# Text extract:
▬▬▬

‘To the Poor’ is a moving and multilayered poem in which Barbauld considers the plight of the poorest members of society. She uses various literary techniques and powerful images to depict their circumstance and understand them as well as she can. While some of her suggestions to the poor, that they accept their circumstances, might seem thoughtless, (or perhaps sarcastic) in the end she asserts her belief that they have better lives waiting for them after death.
Summary of To the Poor
In the first lines of this poem, the speaker goes through all the ways that the poor suffer. They are ignored and looked down on by the rich who through circumstances alone are made more important and privileged. She concludes the poem by suggesting that things are going to be bettering the future when the poor leave this world and enter into the afterlife with God, an infinitely fairer overlord.
Themes in To the Poor
Barbauld explores several important themes in ‘To the Poor’. These include poverty, fairness/justice, and the afterlife. The speaker addresses a generalized impoverished “child” of the world throughout the poem. She tells this person that their life is hard now, and they’re going to have to bear more hardship, but that things are going to change in the future. The afterlife is going to be different. She introduces religion at the end of the poem as the salvation that everyone has waiting for them after death. The forces that control the physical world do not have any influence on the afterlife.
Structure and Form of To the Poor
‘To the Poor’ by Anna Lætitia Barbauld is a twenty-two line poem that is contained within one stanza of text. The lines follow a simple rhyme scheme of AABBCC, and so on, changing end sounds from couplet to couplet. These rhymes are perfect/full throughout creating a very even, consistent pattern. The meter is not as regular as the rhyme scheme but the majority of the lines are close in length and syllable numbers.

▬▬▬

# Data:
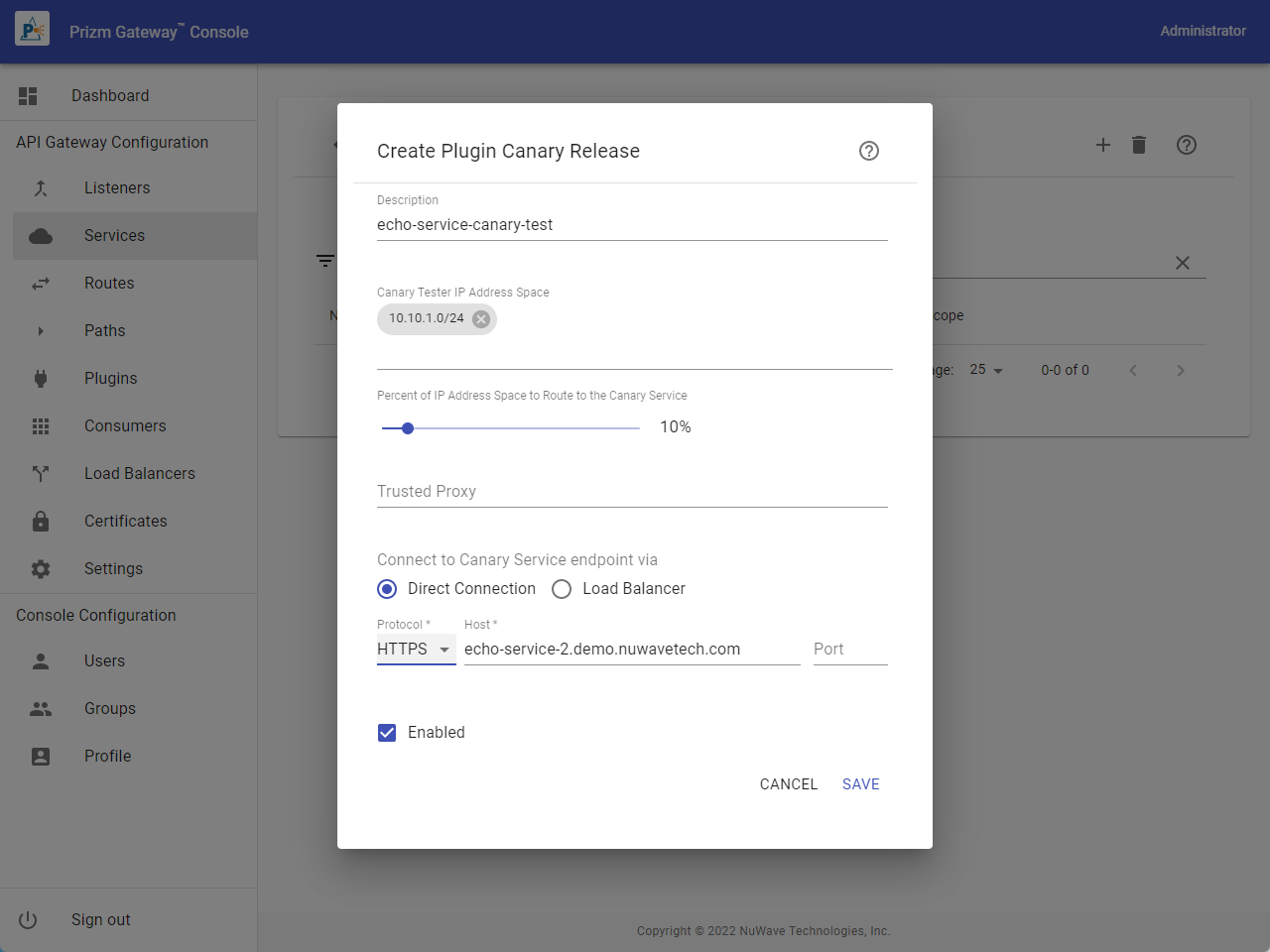Remove the 10.10.1.0/24 IP address chip
Screen dimensions: 1270x952
481,318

▬▬▬

# Requirements:
- 1) In the analysis of ‘To the Poor’, condense the paragraph beginning "‘To the Poor’ by Anna Lætitia Barbauld is a twenty-two line poem" into a short bulleted list that keeps its main facts.
- 2) List every theme that the analysis of ‘To the Poor’ says Barbauld explores in the poem.

# Answers by task:
- 1)
- Length and layout: twenty-two lines in a single stanza.
- Rhyme scheme: AABBCC and so on, with the end sounds changing from couplet to couplet.
- Rhymes: perfect/full throughout, which makes an even, consistent pattern.
- Meter: less regular than the rhyme scheme, though most lines are close in length and syllable count.

- 2)
- Poverty
- Fairness/justice
- The afterlife